| Listed records |
_ _ _ _ _ _ _

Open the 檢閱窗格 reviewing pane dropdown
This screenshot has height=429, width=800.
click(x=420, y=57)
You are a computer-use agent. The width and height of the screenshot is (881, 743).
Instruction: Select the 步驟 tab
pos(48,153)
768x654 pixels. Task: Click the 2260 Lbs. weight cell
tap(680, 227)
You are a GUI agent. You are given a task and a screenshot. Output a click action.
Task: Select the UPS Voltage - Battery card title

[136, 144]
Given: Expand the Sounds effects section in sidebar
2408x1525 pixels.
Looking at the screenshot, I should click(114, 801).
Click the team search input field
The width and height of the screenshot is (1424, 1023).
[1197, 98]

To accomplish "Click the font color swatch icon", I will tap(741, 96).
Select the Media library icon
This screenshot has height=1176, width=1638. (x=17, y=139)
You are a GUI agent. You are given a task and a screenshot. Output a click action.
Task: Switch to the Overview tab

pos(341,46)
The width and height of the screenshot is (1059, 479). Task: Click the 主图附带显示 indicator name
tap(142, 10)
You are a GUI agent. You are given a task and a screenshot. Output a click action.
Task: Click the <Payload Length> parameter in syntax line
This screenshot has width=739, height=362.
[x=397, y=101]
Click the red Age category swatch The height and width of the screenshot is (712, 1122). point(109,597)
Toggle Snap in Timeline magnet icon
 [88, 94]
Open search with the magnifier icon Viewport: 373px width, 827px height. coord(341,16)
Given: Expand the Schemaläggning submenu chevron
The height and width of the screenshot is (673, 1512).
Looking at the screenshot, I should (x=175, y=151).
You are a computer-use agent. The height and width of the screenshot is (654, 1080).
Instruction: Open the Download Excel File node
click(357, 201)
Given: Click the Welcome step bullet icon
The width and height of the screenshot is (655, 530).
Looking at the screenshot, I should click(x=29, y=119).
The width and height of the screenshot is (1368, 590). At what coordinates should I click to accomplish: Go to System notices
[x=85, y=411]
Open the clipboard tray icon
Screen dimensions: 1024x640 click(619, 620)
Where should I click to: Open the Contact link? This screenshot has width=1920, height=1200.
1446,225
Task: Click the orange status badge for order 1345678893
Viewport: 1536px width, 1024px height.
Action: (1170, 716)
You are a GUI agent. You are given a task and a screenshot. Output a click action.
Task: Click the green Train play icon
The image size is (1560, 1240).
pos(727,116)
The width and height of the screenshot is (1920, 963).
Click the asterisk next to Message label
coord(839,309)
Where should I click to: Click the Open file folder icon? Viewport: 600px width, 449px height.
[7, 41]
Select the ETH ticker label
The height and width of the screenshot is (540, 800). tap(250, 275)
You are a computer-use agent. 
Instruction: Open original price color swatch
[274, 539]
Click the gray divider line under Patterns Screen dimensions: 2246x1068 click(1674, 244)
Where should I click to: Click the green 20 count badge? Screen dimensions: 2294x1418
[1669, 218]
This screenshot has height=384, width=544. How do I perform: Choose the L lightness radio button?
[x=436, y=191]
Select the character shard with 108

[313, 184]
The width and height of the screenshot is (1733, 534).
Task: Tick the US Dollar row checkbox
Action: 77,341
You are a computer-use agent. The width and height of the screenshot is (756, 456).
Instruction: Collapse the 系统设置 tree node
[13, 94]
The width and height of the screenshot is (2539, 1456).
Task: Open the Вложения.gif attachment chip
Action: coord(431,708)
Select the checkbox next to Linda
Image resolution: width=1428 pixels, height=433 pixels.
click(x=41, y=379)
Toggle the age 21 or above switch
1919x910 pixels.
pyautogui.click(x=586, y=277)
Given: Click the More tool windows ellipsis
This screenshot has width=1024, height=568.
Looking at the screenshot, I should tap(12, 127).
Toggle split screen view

_ _ _ _ _ _ _

| What the exercise asks |
Copy out the items above verbatim, starting at the first line and ending at the line that contains "Looking at the screenshot, I should click(114, 801).", with both ends included.

| The answer |
Open the 檢閱窗格 reviewing pane dropdown
This screenshot has height=429, width=800.
click(x=420, y=57)
You are a computer-use agent. The width and height of the screenshot is (881, 743).
Instruction: Select the 步驟 tab
pos(48,153)
768x654 pixels. Task: Click the 2260 Lbs. weight cell
tap(680, 227)
You are a GUI agent. You are given a task and a screenshot. Output a click action.
Task: Select the UPS Voltage - Battery card title

[136, 144]
Given: Expand the Sounds effects section in sidebar
2408x1525 pixels.
Looking at the screenshot, I should click(114, 801).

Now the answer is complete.